# Late for work - your best Reptile excuse



## TheJoyces (Jan 12, 2013)

Several months ago I was doing the normal morning rounds of rodent cages before I went to work (back then I had some mice now I only have the rats) as I was emptying old food and replacing new food, topping up water etc I noticed that my mummy cage was a little quiet....

To my surprise a beautiful Brown Tree Snake was sitting nestled in the corner extremely full. The little feller had come in for a middnight snack (or early morning breakfast) and decided that three of my pregnant girls would be a good start. Being completely stuffed he had no way of getting out of their house.

Using my snake relocation tools I have at home, I had to somehow manage to take him out of the cage and into the bag.... You can imagine my call to my boss "Ah I'm going to be a little late this morning we've had an uninvited guest just drop by for some food" 

Even though I lost several mice, I got to handle a pretty awesome snake and take him to a home where he wasn't going to be hurt.

Just wondering if any of you have had any Reptile instances that have made you late for work?


----------



## fourexes (Jan 13, 2013)

Nothing important or as cool as that, but I'm always late to work for my reptiles lol. either tending to them or their food sources.


----------



## TheJoyces (Jan 13, 2013)

Ha ha you know literally like two weeks after that little mishap I had a carpet python visit and take out another 3 mice.... Had to make the same call again... Beginning to sound a lot like "the dog ate my homework excuse"


----------



## sagara_cp_2006 (Jan 13, 2013)

I wasn't late for work, but running late for uni lecture. One of my snakes had escaped her enclosure, I had to empty my entire bag out just to make sure she wan't stowing away with me for the day.


----------



## sharky (Jan 13, 2013)

hahahaha, awesome snake and a great excuse! Pretty funny that it happened twice, maybe you should relocate your cages


----------



## jacques92 (Jan 13, 2013)

Ended up being a couple of hours late for work when my spotted got out ,went under the washing machine what a mision it was to get him out


----------



## TheJoyces (Jan 13, 2013)

jacques92 said:


> Ended up being a couple of hours late for work when my spotted got out ,went under the washing machine what a mision it was to get him out



ARGH How did you manage to get him out without him moving on once you moved the machine?

- - - Updated - - -



sharkyy1o5 said:


> hahahaha, awesome snake and a great excuse! Pretty funny that it happened twice, maybe you should relocate your cages



Cages have been relocated, and I made fly wire mesh coverings for them, so now even if I do get a little visit from any legless friend they won't be able to start snacking.... as much as I like to keep all animals happy my extended family needs their bellys full too.

- - - Updated - - -



sagara_cp_2006 said:


> I wasn't late for work, but running late for uni lecture.
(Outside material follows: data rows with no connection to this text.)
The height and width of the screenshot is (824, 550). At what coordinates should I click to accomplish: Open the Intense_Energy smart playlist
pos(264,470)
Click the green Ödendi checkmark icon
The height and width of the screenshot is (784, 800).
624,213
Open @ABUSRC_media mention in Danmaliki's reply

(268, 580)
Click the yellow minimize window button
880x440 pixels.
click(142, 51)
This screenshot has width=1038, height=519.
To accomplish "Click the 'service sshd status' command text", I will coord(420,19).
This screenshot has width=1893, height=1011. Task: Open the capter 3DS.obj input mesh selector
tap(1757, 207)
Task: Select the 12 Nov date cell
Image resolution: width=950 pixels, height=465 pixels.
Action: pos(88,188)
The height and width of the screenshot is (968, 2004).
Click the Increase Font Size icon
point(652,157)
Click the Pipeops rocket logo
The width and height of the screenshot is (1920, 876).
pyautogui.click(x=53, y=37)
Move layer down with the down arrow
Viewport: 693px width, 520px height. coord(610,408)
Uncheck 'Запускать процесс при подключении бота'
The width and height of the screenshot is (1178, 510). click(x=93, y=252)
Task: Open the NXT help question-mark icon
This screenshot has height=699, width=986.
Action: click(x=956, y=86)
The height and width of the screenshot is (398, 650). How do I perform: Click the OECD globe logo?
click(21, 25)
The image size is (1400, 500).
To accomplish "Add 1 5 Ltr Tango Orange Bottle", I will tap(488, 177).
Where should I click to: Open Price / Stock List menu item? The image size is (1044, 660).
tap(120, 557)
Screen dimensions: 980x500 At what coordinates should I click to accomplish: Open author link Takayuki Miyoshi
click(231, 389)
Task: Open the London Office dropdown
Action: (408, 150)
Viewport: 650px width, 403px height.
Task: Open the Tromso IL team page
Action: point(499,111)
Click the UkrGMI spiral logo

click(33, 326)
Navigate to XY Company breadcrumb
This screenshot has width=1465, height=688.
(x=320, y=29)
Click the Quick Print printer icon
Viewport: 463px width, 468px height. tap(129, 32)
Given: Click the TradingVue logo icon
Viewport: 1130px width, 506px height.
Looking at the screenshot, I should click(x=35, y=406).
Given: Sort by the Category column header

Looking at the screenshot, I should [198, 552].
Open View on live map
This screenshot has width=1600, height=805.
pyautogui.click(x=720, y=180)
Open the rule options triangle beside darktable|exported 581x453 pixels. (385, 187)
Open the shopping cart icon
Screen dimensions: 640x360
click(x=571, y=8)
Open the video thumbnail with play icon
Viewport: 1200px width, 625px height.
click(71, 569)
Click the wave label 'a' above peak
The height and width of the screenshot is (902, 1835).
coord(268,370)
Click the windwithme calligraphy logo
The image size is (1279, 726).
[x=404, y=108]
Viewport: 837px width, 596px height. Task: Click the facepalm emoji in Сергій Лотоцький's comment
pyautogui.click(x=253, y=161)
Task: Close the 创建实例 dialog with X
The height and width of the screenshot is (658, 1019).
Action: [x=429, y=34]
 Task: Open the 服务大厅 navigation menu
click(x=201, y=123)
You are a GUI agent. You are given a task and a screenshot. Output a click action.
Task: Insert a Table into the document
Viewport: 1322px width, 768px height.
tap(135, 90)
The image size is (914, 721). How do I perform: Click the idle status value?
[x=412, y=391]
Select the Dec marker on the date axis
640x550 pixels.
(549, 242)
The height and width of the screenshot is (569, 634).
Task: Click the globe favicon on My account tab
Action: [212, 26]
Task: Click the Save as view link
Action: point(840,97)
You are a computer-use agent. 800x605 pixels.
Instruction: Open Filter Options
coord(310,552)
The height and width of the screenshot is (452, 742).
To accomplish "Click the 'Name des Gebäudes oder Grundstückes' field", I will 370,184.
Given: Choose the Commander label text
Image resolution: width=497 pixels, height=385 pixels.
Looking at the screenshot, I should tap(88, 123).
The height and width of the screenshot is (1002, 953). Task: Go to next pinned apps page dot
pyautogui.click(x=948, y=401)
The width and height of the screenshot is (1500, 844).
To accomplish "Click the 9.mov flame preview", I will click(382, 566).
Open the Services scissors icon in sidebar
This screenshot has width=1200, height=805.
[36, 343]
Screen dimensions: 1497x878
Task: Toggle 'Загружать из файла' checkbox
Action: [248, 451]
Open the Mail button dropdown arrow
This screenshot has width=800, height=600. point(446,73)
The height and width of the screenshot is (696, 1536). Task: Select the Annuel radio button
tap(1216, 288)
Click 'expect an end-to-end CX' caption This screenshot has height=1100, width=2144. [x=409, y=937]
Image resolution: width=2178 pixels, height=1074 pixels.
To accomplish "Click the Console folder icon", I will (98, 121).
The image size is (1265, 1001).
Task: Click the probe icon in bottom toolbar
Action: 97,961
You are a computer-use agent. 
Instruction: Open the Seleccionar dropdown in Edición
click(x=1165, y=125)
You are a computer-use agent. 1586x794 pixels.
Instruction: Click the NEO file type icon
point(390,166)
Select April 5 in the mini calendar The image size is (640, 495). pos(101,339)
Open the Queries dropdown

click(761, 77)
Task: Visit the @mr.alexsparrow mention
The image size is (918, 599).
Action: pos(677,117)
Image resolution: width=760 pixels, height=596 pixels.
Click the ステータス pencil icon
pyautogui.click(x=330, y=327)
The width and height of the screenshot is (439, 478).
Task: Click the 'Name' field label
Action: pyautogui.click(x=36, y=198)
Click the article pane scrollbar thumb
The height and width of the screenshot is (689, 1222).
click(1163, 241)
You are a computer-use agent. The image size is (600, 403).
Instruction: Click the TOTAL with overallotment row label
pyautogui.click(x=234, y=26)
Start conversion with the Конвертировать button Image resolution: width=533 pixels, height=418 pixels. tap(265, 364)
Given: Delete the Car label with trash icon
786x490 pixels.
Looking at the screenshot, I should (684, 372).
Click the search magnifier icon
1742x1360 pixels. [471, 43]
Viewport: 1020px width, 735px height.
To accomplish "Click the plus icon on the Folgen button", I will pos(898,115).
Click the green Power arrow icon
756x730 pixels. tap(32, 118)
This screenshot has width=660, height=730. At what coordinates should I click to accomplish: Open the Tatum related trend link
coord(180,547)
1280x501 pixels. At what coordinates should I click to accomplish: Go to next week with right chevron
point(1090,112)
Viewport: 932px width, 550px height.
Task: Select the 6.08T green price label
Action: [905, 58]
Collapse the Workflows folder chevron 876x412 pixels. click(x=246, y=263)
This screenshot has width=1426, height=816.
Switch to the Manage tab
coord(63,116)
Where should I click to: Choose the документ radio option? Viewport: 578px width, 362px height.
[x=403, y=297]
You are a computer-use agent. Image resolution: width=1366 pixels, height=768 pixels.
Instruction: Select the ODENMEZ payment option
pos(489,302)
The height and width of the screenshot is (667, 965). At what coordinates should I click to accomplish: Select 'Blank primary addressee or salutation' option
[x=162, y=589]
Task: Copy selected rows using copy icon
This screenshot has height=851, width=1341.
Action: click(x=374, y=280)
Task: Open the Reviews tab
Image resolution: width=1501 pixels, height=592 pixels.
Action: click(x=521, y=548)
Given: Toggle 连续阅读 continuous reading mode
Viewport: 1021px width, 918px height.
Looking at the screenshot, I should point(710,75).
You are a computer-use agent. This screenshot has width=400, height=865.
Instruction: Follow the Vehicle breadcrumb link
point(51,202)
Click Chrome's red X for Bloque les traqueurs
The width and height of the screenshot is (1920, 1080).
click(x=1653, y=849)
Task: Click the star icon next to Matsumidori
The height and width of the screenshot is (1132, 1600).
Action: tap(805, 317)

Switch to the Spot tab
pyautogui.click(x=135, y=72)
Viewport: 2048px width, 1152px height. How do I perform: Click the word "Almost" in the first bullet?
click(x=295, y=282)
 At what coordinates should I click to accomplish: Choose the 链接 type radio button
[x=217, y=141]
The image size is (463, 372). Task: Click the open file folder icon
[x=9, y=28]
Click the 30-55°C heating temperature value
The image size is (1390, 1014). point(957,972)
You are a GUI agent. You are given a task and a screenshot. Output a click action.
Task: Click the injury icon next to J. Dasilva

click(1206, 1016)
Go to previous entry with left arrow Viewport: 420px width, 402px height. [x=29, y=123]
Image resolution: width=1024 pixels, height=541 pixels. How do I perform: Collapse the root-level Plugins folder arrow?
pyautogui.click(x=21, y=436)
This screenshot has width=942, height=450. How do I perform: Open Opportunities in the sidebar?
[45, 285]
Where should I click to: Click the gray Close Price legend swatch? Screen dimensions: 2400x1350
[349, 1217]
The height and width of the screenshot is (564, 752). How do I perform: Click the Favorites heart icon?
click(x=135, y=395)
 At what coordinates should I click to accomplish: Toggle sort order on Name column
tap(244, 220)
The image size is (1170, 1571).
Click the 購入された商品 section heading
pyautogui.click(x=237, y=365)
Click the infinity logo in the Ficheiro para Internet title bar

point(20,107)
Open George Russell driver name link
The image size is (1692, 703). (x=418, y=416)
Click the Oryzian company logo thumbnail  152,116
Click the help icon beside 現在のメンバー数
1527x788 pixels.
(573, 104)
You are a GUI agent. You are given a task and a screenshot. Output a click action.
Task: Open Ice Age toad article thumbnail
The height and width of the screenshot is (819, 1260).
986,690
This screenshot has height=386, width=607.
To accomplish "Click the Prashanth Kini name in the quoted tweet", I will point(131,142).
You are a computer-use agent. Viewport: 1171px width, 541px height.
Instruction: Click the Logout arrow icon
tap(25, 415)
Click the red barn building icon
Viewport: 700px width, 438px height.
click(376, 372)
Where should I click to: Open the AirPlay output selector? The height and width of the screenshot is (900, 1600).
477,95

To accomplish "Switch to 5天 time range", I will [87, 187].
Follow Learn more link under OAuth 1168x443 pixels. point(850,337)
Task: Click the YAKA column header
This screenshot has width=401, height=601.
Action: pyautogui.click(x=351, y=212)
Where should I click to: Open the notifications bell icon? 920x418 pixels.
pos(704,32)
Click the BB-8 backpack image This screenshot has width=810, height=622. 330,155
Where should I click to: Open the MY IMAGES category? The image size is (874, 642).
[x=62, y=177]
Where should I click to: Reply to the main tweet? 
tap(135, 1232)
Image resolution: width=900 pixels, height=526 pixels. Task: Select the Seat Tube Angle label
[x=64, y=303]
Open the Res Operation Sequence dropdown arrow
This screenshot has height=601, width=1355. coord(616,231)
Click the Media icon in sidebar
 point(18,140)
One of my snakes had escaped her enclosure, I had to empty my entire bag out just to make sure she wan't stowing away with me for the day.


 hahah where did you end up finding her?


----------



## jacques92 (Jan 13, 2013)

He moved up into the washing machine 
Lots of wires and stuff he holded on too made it a real mision to get him out


----------



## TheJoyces (Jan 13, 2013)

jacques92 said:


> He moved up into the washing machine
> Lots of wires and stuff he holded on too made it a real mision to get him out



WOW I bet it did. I hope he wasn't injured during the whole ordeal?


----------



## sagara_cp_2006 (Jan 14, 2013)

I found her by chance when I was about to go to bed. I saw her tail about to disappead down the back of my duchess. It took about a week to find her though, having to literally remake my bed everynight to make sure she was not hiding underneath the sheets.


----------



## TheJoyces (Jan 14, 2013)

sagara_cp_2006 said:


> I found her by chance when I was about to go to bed. I saw her tail about to disappead down the back of my duchess. It took about a week to find her though, having to literally remake my bed everynight to make sure she was not hiding underneath the sheets.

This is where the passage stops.